* _VORLIEGENDER TEXT_:

Harbauer: Wir sehen da auf jeden Fall einen Zusammenhang mit mangelnder Vitalität durch die Trockenheit. 100 oder 110 Stundenkilometer sind jetzt auch keine völlig absurden Windgeschwindigkeiten, wobei man berücksichtigen muss, dass es zwei Stürme im Abstand von wenigen Tagen gab. Aber die Vitalität vieler Waldbäume ist definitiv geschwächt, sie sind anfälliger geworden durch Pilze und Insekten. Die Krone ist ein Spiegelbild des Wurzelsystems, und wenn die Baumkronen nicht mehr ausreichend belaubt oder benadelt sind, bildet sich auch das Wurzelsystem zurück. Die Feinwurzeln sterben ab, und damit nimmt die Verankerung ab. Wenn Sie sich die Wurzelteller von umgestürzten 180 Jahre alten Eichen oder Buchen ansehen, da kann ich daneben stehen und drüberschauen – eigentlich müsste der größer sein.

* _VORLIEGENDE DATEN_:
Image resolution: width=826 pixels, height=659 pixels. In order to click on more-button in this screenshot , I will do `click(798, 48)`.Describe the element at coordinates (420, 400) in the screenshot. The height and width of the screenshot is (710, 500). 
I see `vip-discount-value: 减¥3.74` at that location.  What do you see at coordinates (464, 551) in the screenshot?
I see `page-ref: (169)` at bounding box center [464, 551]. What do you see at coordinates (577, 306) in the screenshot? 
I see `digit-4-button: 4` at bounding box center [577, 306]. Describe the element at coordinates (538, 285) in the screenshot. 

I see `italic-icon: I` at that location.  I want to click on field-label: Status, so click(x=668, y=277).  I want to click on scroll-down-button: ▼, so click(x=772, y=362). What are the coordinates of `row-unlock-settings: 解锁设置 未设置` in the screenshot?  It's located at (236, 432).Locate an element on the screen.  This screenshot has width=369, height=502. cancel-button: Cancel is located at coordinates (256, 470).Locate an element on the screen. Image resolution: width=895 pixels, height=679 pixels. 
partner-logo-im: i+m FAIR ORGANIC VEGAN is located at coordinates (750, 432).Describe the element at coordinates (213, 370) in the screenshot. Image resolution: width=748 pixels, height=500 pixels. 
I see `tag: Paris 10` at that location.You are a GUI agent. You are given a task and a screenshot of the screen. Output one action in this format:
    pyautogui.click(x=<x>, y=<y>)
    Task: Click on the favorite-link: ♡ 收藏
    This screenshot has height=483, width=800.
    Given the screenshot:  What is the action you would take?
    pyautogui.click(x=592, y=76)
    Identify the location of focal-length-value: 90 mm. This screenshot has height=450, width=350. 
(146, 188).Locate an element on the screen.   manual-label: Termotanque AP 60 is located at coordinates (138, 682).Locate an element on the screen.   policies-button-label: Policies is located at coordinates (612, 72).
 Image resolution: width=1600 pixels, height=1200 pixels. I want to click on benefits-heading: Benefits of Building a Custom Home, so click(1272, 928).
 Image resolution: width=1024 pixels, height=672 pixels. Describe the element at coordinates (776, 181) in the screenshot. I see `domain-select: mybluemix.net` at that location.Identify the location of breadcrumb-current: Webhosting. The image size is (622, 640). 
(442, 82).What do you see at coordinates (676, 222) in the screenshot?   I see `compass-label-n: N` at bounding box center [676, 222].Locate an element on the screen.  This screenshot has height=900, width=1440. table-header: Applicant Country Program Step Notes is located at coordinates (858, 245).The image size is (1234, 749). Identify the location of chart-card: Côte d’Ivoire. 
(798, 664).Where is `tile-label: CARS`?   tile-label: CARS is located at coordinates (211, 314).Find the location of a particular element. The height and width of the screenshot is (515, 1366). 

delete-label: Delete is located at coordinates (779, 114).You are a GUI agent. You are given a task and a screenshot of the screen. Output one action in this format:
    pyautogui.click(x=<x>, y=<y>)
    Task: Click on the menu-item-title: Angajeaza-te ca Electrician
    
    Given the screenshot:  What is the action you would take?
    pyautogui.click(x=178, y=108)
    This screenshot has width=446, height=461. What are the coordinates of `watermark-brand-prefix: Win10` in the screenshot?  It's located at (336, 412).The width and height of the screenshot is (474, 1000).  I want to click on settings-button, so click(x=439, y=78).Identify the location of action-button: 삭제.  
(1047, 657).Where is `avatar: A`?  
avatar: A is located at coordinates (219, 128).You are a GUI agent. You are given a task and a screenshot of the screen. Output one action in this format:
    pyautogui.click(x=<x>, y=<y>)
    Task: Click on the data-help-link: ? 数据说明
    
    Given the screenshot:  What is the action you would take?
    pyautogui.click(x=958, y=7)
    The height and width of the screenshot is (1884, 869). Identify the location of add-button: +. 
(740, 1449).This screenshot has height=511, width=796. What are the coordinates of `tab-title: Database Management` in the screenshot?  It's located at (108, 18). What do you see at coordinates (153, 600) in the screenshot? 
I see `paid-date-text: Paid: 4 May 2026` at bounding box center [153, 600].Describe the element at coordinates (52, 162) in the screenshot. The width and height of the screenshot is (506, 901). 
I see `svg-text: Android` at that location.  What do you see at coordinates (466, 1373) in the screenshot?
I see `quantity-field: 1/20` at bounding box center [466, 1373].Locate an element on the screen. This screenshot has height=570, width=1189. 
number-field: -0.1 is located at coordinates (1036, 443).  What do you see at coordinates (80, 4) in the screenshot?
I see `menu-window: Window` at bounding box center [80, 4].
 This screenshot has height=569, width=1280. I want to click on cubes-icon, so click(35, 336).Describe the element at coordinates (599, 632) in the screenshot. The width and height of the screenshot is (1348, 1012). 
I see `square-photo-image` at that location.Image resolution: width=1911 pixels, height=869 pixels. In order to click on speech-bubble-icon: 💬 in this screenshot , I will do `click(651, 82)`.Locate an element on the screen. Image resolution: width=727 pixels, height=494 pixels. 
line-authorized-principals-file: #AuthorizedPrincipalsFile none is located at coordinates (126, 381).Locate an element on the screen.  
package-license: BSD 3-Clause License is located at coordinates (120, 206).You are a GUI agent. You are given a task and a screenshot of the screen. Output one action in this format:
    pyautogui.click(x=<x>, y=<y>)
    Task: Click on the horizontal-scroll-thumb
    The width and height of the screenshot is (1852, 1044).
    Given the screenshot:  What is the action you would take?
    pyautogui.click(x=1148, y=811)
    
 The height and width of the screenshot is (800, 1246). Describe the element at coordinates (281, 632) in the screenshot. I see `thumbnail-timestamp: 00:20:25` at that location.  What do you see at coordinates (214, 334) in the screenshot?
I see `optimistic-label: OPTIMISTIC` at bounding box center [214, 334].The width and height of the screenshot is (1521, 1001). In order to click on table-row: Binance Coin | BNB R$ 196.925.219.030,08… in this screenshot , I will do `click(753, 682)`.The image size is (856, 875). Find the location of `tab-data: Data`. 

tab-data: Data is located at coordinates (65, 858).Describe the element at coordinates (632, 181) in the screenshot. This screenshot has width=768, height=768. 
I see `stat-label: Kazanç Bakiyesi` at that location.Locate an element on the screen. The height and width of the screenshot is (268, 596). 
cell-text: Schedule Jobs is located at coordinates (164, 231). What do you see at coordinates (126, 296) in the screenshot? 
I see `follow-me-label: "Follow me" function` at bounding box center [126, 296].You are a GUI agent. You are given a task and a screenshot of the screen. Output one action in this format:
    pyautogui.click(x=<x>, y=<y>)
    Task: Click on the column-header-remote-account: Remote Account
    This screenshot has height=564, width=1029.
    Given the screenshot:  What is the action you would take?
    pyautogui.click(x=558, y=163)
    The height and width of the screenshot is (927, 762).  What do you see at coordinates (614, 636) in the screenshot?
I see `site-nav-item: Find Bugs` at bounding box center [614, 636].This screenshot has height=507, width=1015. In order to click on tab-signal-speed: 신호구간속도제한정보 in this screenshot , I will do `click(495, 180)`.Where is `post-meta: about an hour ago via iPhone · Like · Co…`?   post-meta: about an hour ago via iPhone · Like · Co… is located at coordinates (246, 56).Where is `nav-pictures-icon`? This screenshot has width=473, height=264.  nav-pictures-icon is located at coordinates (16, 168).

* _AUFGABEN_:
1 - Schreiben Sie aus dem Text über geschwächte Waldbäume den Abschnitt von „Harbauer: Wir sehen“ bis einschließlich „der größer sein.“ wortgetreu ab.
2 - Beantworten Sie zum Text über geschwächte Waldbäume die folgenden Fragen.
(a) Welche Windgeschwindigkeiten werden genannt?
(b) Wodurch sind die Waldbäume anfälliger geworden?
(c) Wie alt sind die umgestürzten Eichen oder Buchen, deren Wurzelteller erwähnt werden?
Die Zeilen haben mit dem Text über geschwächte Waldbäume nichts zu tun.

* _LÖSUNGEN_:
1 -
Harbauer: Wir sehen da auf jeden Fall einen Zusammenhang mit mangelnder Vitalität durch die Trockenheit. 100 oder 110 Stundenkilometer sind jetzt auch keine völlig absurden Windgeschwindigkeiten, wobei man berücksichtigen muss, dass es zwei Stürme im Abstand von wenigen Tagen gab. Aber die Vitalität vieler Waldbäume ist definitiv geschwächt, sie sind anfälliger geworden durch Pilze und Insekten. Die Krone ist ein Spiegelbild des Wurzelsystems, und wenn die Baumkronen nicht mehr ausreichend belaubt oder benadelt sind, bildet sich auch das Wurzelsystem zurück. Die Feinwurzeln sterben ab, und damit nimmt die Verankerung ab. Wenn Sie sich die Wurzelteller von umgestürzten 180 Jahre alten Eichen oder Buchen ansehen, da kann ich daneben stehen und drüberschauen – eigentlich müsste der größer sein.

2 -
(a) Es werden 100 oder 110 Stundenkilometer genannt.
(b) Sie sind durch Pilze und Insekten anfälliger geworden.
(c) Die Eichen oder Buchen sind 180 Jahre alt.